Als het systeem abnormaal werkt, schakelt u dit uit en raadpleegt u een erkende dealer.
WAARSCHUWING
Storingen van het systeem
Bepaalde omstandigheden kunnen het systeem storen of de correcte werking ervan verhinderen, zoals:
  • de voorruit of de bumper is bedekt in de camerazone (door vuil, ijs, sneeuw, beslaan, kentekenplaatverlichting enz.);
  • een complexe omgeving (tunnel enz.);
  • slechte weersomstandigheden (sneeuw, zware regen, hagel, ijzel enz.);
  • slecht zicht (nacht, mist enz.);
  • weinig contrast tussen de voorligger en de omgeving (bijvoorbeeld witte auto in de sneeuw enz.);
  • verblinding (felle zon, lichten van tegemoetkomende auto's enz.);
  • een smalle, bochtige of heuvelige weg (scherpe bochten enz.);
  • een langzame auto met een groot verschil van snelheid;
  • gebruik van matten die niet geschikt zijn voor de auto.

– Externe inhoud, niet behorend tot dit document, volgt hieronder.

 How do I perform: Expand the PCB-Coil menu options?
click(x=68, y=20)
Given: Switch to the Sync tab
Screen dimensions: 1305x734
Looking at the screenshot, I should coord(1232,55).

Gebruik aan de bestuurderskant matten die geschikt zijn voor de auto en zet deze vast aan de vooraf geïnstalleerde onderdelen. Controleer regelmatig of ze goed vastzitten. Stapel niet meerdere matten op elkaar. Gevaar van hakende pedalen.
In deze gevallen kan het systeem ten onrechte grijpen.
Risico van onbedoeld remmen of versnelling.
Onvoorziene situaties kunnen gevolgen hebben voor de werking van het systeem. Bepaalde objecten of auto's die in de herkenningszone van de camera verschijnen, kunnen verkeerd worden geïnterpreteerd door het systeem. Dit kan leiden tot onterecht versnellen of vertragen.
U moet altijd uitkijken voor plotselinge gebeurtenissen die zich tijdens het rijden kunnen voordoen. Houd altijd de auto onder controle door uw voeten vlakbij de pedalen te houden, zodat u voorbereid bent op elke situatie.